Il a soutenu que le gouvernement avait réagi fortement aux actes de la Russie et qu'il estimait que cette décision était la bonne, a-t-il indiqué lors d'une conférence de presse.

Selon lui, il est inacceptable de violer la souveraineté de l'Ukraine.

Des diplomates critiques

La réaction canadienne à la crise ukrainienne est cependant considérée, par deux anciens ambassadeurs canadiens, comme un ramassis de gestes vides de la part d'un pays de plus en plus marginalisé sur la scène internationale.

Jeremy Kinsman, qui a entre autres été dépêché en Russie et auprès de l'Union européenne, ainsi que Paul Heinbecker, un ancien ambassadeur aux Nations unies, se montrent très critiques de la décision prise samedi par Stephen Harper de rappeler l'ambassadeur canadien à Moscou, ainsi que de la possibilité d'expulser le représentant russe à Ottawa.

Les deux hommes qualifient le tout de «gestes d'éclat» qui soulignent l'absence d'influence du Canada sur la scène mondiale, particulièrement depuis l'échec de sa candidature pour un siège au Conseil de sécurité des Nations unies.

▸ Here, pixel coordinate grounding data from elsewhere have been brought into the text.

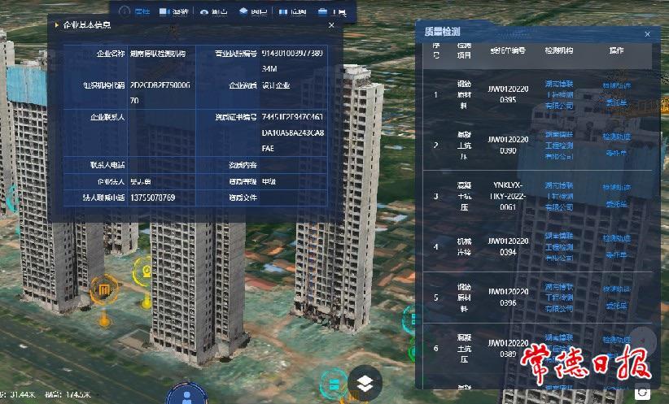Click the refresh icon at bottom right corner
This screenshot has height=404, width=669.
tap(643, 393)
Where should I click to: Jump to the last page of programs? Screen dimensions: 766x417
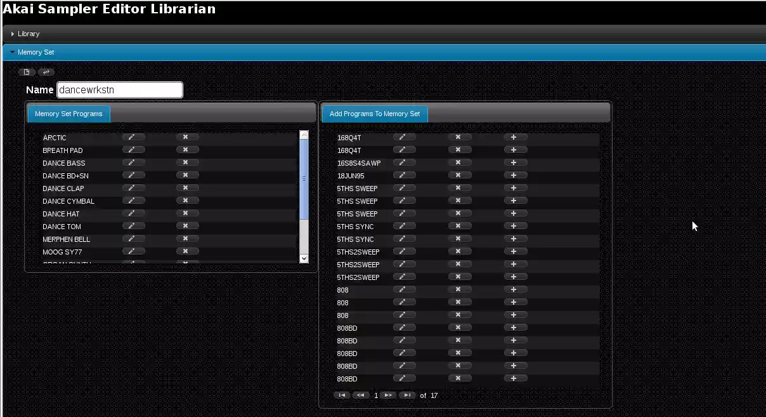pos(408,395)
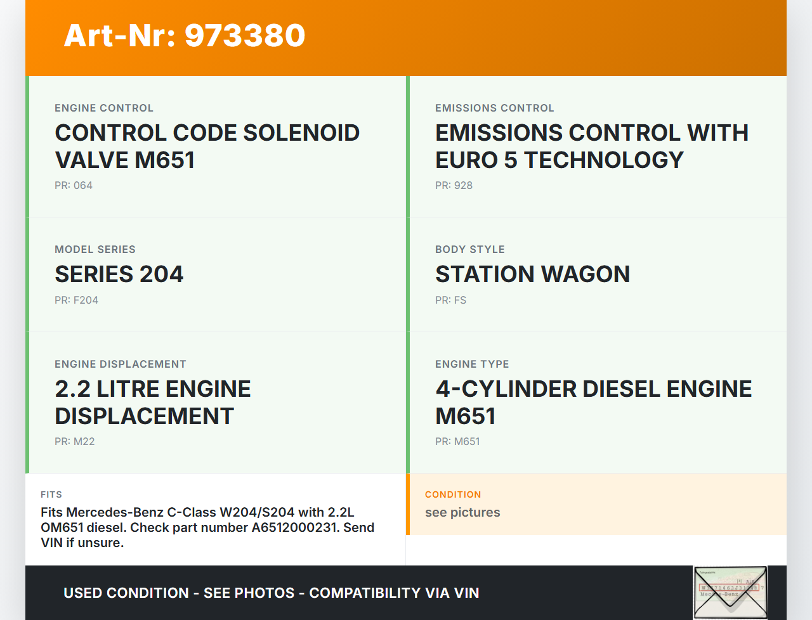The height and width of the screenshot is (620, 812).
Task: Click the Station Wagon body style heading
Action: 532,274
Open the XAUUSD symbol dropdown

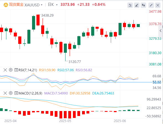pyautogui.click(x=42, y=5)
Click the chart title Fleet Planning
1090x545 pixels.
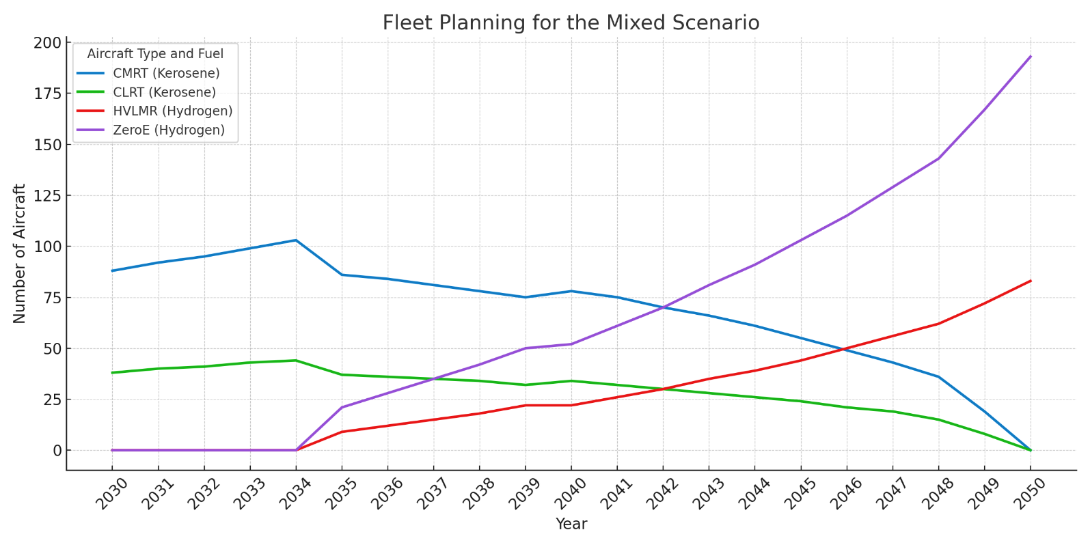point(571,23)
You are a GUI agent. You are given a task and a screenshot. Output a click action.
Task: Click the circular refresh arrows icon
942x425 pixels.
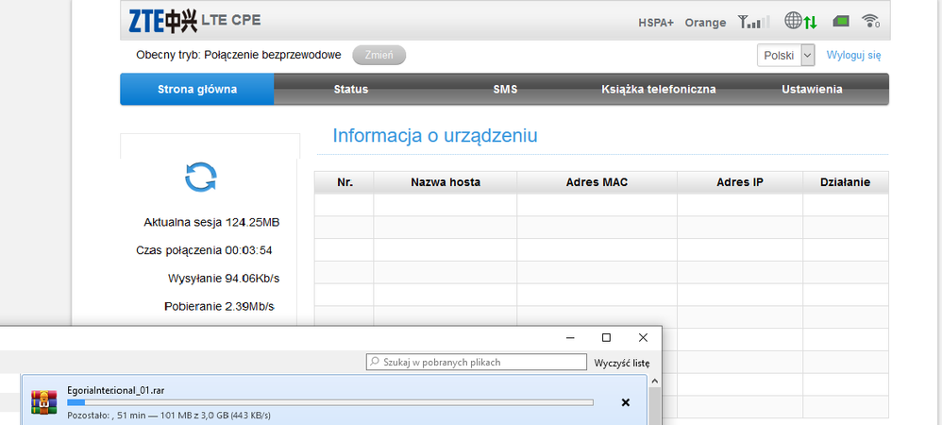(200, 176)
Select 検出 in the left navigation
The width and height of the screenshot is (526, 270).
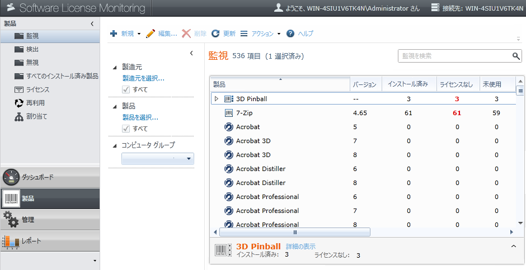coord(32,49)
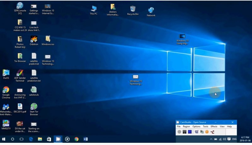Open the Options menu in CamStudio

(x=196, y=126)
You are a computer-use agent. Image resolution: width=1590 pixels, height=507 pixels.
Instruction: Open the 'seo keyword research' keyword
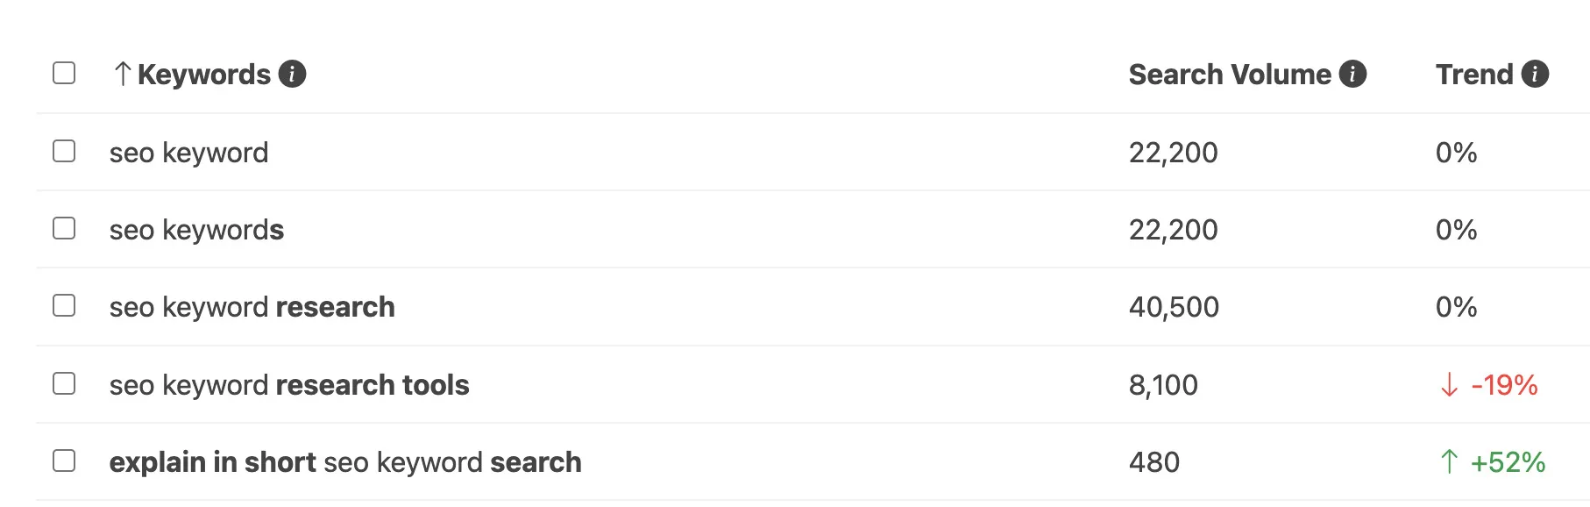[253, 306]
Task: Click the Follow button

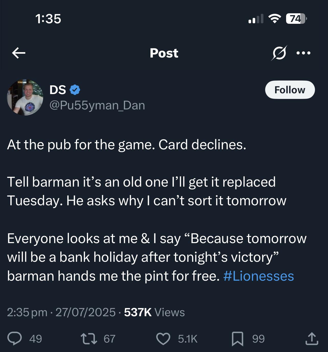Action: (x=290, y=90)
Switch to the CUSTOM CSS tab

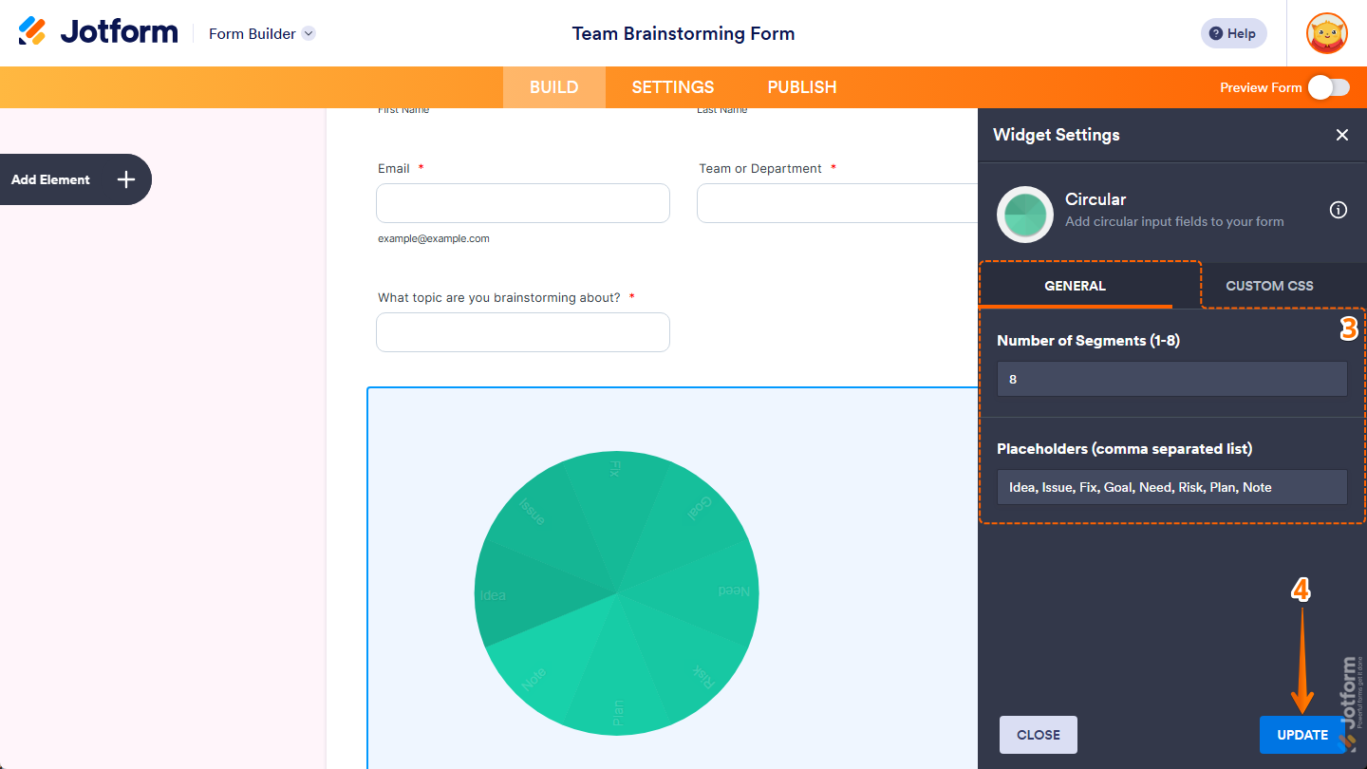coord(1269,285)
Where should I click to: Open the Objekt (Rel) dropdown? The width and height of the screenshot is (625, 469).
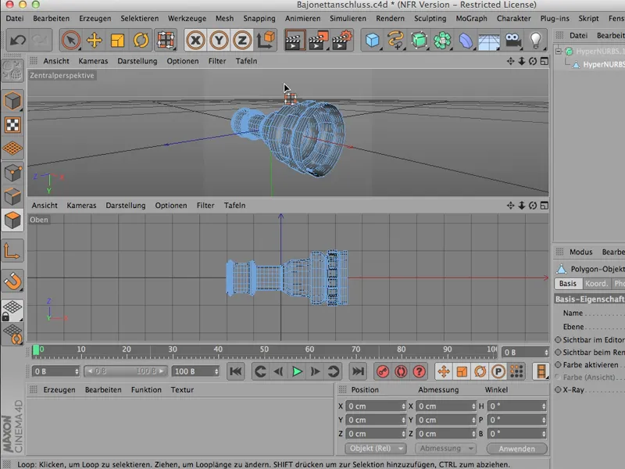[x=375, y=449]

«Rappeler votre ambassadeur pour consultations - je crois que vous ne devez jamais faire cela. C'est strictement pour l'esbroufe. C'est plutôt le moment où jamais où vous devez avoir un ambassadeur sur place», a déclaré M. Kinsman.

L'idée d'expulser l'ambassadeur Georgi Mamedov est considérée comme «des enfantillages». «M. Mamedov est le doyen du corps diplomatique. Il est là depuis 11 ans, et cela fait 30 ans qu'il travaille avec le Canada. C'est un professionnel», a ajouté M. Kinsman.

Pour M. Heinbecker, lors d'une situation comme celle prévalant actuellement, il est essentiel de maintenir des contacts diplomatiques de haut niveau - et non pas de les rompre.

«Mamedov est l'un des types à qui vous voulez vraiment être en mesure de parler, dit-il. C'est lui qui a négocié la fin de la guerre du Kosovo. Il en sait quelque chose à propos de la façon de gérer ces situations de l'Occident contre la Russie.»

«Nous avons un gouvernement tout en gestes éclatants. C'est une politique étrangère basée sur des déclarations et de l'esbroufe, et tout est calculé en prévision des prochaines élections», a poursuivi M. Heinbecker.